Bassa inflazione su beni e servizi, alta sugli investimenti 

C’è stato un tempo in cui l’inflazione – positiva o negativa – rappresentava una seria minaccia per i paesi industrializzati occidentali. Nella prospettiva del 2020, sembra che quest’era si sia conclusa con il volgere del millennio. Ciò è particolarmente sorprendente se si considera la politica espansiva delle banche centrali dopo la crisi finanziaria globale. La correlazione piuttosto stretta tra le misure monetarie e l’inflazione di fondo nel XX secolo avrebbe dovuto generare aspettative di inflazione significativamente più elevata a partire dal 2008-2009. Eppure non è successo quasi nulla ai prezzi del paniere di beni e servizi su cui si basa la misurazione dell’inflazione. Al contrario, l’espansione monetaria ha avuto un effetto molto inflazionistico sull’andamento dei prezzi nella maggior parte delle asset class.

È a dir poco improbabile che nel 2021 si verificheranno aumenti dei prezzi sostenuti sui mercati globali dei beni. Sembra quasi certo, tuttavia, che continuerà a sussistere un’ulteriore pressione al rialzo dei prezzi delle principali classi d’investimento in tutto il mondo, date le continue iniezioni di liquidità.

Coesistere con il Covid-19

All’inizio del 2020, il nuovo coronavirus era stato classificato come un fenomeno cinese transitorio, ma dopo poche settimane la pandemia dominava già ogni aspetto della vita in tutto il mondo. Oggi abbiamo imparato molto sul virus e, in molte aree del mondo, ci stiamo adattando alla nuova situazione, mentre è in corso uno sforzo globale senza precedenti per sviluppare un vaccino efficace e sistemi di cura adeguati per combattere la pandemia. I risultati provvisori di questo impegno sono incoraggianti, ma non possiamo sottostimare la strada che resta da fare. Al momento, solo una cosa sembra essere chiara: il Covid-19 non sarà affatto finito entro la fine del 2020. La pandemia avrà un impatto importante anche su, almeno, il prossimo anno.

Titoli value ancora in sofferenza 

Il raffronto tra gli stili di investimento value e growth è una vecchia storia, ma ormai da 14 anni i titoli growth sono strutturalmente in vantaggio nella corsa alla miglior performance. E nonostante i ripetuti annunci sulla fine di questa era, i titoli growth hanno proseguito la loro overperformance rispetto ai titoli value, soprattutto nel 2020. Con la conseguenza che la cosiddetta trappola del valore, che vede gli investimenti bloccati su titoli i cui prezzi non recuperano, sembra essere più grande che mai.

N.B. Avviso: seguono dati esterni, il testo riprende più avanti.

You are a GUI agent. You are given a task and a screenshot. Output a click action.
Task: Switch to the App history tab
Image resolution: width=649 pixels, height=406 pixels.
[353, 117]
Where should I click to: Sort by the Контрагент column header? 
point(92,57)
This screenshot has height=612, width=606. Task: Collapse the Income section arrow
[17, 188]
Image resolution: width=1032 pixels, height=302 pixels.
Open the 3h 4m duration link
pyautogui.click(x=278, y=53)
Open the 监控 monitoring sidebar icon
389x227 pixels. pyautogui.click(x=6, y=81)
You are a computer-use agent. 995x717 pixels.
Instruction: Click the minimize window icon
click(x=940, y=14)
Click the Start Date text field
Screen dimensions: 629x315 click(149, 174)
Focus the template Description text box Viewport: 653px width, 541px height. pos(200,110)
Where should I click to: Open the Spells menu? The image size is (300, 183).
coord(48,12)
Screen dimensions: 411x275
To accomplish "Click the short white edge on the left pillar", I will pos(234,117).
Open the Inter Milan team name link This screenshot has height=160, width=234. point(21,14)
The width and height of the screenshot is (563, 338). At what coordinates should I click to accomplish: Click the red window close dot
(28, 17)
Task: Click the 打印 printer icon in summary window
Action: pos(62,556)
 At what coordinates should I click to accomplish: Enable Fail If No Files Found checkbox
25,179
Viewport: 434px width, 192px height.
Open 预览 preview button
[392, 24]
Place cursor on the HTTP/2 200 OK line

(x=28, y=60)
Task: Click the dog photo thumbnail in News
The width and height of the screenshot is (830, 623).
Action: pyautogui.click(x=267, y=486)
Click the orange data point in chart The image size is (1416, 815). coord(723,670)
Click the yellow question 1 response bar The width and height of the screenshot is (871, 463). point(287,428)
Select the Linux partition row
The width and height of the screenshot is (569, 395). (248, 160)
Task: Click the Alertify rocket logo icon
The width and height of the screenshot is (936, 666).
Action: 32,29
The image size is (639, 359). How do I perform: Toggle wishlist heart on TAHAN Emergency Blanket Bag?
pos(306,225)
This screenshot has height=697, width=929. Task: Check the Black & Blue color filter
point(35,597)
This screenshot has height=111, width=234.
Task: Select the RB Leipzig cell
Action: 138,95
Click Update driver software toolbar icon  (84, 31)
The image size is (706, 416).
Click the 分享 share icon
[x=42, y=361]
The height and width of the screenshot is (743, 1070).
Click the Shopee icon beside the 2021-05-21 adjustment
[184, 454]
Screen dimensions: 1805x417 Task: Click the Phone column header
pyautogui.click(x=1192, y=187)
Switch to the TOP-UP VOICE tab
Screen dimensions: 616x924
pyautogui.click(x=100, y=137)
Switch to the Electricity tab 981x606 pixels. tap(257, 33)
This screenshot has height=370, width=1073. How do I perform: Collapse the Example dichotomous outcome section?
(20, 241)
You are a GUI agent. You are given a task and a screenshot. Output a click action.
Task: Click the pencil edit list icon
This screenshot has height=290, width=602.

Anzi, i driver di lungo periodo – un’economia globale che cresce lentamente, nel bel mezzo di un’inversione di tendenza tecnologica, e un contesto di tassi d’interesse bassi, nulli o negativi – induce persino gli investitori value a dubitare che la tendenza si invertirà in maniera sostenibile nel 2021. La performance relativa di entrambi gli stili di investimento sarà certamente una delle domande più interessanti per il prossimo anno. La risposta, però, dipenderà più dalla psicologia degli investitori che dall’andamento dei fondamentali.